The role of the cell wall in fungal pathogenesis
Article first published online: 26 NOV 2008
© 2008 The Authors. Journal compilation © 2008 Society for Applied Microbiology and Blackwell Publishing Ltd
Volume 2, Issue 3, pages 308–320, May 2009
How to Cite
Arana, D. M., Prieto, D., Román, E., Nombela, C., Alonso-Monge, R. and Pla, J. (2009), The role of the cell wall in fungal pathogenesis. Microbial Biotechnology, 2: 308–320. doi: 10.1111/j.1751-7915.2008.00070.x
- Issue published online: 17 APR 2009
- Article first published online: 26 NOV 2008
- Received 12 September, 2008; revised 2 October, 2008; accepted 6 October, 2008.

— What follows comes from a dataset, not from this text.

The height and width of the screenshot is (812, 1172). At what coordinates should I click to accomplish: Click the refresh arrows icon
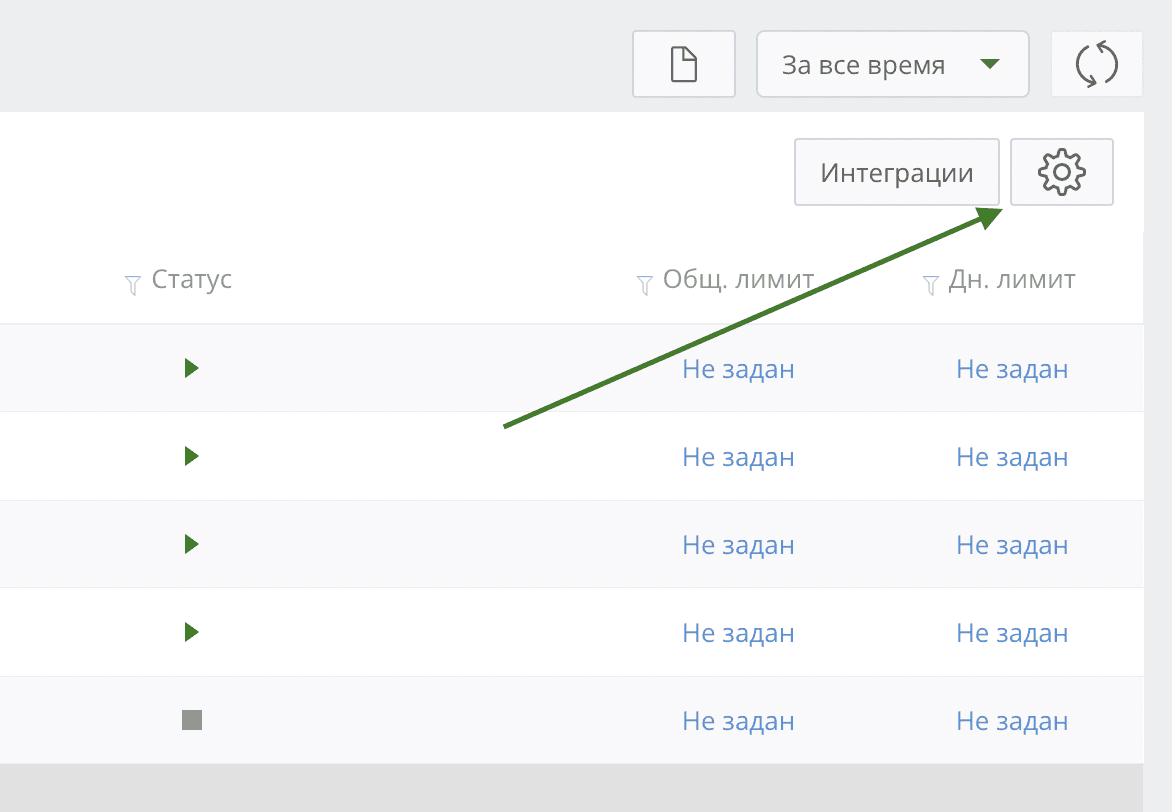pos(1096,65)

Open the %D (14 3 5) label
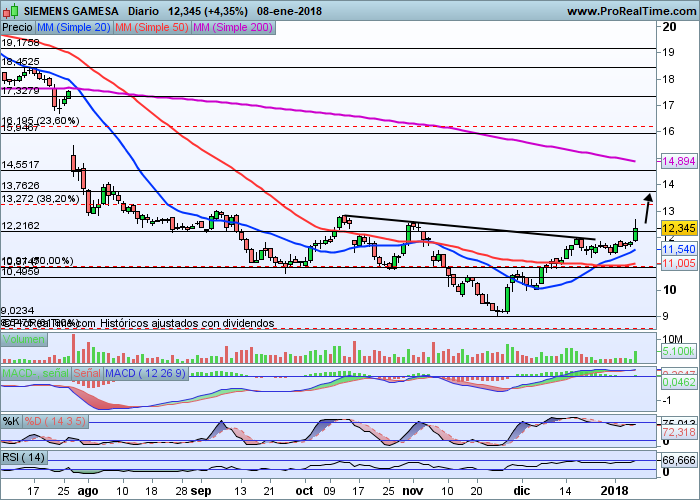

Fungal infections are a serious health problem. In recent years, basic research is focusing on the identification of fungal virulence factors as promising targets for the development of novel antifungals. The wall, as the most external cellular component, plays a crucial role in the interaction with host cells mediating processes such as adhesion or phagocytosis that are essential during infection. Specific components of the cell wall (called PAMPs) interact with specific receptors in the immune cell (called PRRs), triggering responses whose molecular mechanisms are being elucidated. We review here the main structural carbohydrate components of the fungal wall (glucan, mannan and chitin), how their biogenesis takes place in fungi and the specific receptors that they interact with. Different model fungal pathogens are chosen to illustrate the functional consequences of this interaction. Finally, the identification of the key components will have important consequences in the future and will allow better approaches to treat fungal infections.